### TASK BRIEF
Copy the records below without any changes, beginning with the first line and ending after the line that contains "Click the star".

[Element and text position data]
_ _ _ _

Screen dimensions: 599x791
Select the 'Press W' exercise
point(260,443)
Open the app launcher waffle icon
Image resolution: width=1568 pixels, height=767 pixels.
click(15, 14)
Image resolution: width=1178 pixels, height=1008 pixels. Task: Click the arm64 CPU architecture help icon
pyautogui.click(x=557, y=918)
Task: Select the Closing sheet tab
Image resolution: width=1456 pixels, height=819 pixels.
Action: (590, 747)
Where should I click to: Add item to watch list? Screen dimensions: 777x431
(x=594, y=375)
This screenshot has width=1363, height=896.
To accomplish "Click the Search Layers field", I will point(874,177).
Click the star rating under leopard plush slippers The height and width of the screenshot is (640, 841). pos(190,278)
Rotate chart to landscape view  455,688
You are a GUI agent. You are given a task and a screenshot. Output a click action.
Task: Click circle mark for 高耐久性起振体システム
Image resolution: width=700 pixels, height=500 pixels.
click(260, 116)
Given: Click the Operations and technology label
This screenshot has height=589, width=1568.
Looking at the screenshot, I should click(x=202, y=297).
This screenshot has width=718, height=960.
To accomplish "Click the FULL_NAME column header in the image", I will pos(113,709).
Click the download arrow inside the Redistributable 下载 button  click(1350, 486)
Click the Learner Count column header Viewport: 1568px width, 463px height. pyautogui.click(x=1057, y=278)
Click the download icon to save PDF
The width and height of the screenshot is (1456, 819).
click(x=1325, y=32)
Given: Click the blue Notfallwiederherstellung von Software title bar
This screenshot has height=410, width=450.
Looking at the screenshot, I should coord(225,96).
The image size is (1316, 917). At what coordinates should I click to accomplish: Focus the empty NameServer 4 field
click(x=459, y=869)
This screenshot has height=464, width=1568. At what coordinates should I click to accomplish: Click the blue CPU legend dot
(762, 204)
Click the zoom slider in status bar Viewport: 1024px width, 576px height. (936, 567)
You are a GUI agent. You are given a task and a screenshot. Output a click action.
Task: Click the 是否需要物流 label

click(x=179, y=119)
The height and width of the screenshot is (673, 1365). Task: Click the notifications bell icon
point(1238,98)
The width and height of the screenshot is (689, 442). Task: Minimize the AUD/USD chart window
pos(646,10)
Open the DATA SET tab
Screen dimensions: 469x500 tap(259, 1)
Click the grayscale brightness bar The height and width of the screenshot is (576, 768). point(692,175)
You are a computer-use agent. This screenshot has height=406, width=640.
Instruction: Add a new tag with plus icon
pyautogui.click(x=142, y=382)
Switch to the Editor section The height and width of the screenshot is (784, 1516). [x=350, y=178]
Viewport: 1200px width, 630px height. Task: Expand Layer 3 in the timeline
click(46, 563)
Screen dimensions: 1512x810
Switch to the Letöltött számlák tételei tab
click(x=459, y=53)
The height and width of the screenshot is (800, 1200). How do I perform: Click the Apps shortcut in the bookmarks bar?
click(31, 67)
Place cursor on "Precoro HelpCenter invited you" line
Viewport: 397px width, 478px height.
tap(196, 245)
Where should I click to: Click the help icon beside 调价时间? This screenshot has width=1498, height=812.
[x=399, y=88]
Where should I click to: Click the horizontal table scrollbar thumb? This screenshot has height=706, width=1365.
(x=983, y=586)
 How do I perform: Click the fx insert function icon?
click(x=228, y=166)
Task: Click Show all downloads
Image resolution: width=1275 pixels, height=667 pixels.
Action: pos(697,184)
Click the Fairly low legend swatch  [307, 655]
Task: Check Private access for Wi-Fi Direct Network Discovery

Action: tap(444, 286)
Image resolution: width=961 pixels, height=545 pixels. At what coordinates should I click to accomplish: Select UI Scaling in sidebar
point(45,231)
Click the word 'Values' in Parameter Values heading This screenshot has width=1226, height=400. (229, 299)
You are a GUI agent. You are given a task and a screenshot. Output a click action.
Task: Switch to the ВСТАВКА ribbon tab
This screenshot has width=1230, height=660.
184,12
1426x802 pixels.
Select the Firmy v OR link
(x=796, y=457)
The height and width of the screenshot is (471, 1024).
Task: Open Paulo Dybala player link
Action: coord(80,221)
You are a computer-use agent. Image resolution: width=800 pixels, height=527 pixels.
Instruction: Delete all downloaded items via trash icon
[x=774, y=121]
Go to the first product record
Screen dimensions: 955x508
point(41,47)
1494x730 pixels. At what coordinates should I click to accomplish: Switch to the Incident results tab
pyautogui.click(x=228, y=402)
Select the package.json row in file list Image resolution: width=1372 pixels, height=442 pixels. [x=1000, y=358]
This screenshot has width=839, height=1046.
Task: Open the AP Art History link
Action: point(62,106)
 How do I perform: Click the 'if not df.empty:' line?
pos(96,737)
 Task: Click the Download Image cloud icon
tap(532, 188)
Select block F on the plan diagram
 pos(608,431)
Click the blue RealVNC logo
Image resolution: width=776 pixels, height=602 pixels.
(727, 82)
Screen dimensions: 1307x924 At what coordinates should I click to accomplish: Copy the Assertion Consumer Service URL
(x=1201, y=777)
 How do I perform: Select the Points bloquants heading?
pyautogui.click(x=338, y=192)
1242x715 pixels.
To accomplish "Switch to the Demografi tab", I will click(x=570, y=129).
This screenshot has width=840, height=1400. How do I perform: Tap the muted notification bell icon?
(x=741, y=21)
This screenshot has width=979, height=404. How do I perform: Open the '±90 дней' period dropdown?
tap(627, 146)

_ _ _ _

### WRITTEN SOLUTION
Screen dimensions: 599x791
Select the 'Press W' exercise
point(260,443)
Open the app launcher waffle icon
Image resolution: width=1568 pixels, height=767 pixels.
click(15, 14)
Image resolution: width=1178 pixels, height=1008 pixels. Task: Click the arm64 CPU architecture help icon
pyautogui.click(x=557, y=918)
Task: Select the Closing sheet tab
Image resolution: width=1456 pixels, height=819 pixels.
Action: (590, 747)
Where should I click to: Add item to watch list? Screen dimensions: 777x431
(x=594, y=375)
This screenshot has width=1363, height=896.
To accomplish "Click the Search Layers field", I will point(874,177).
Click the star rating under leopard plush slippers The height and width of the screenshot is (640, 841). pos(190,278)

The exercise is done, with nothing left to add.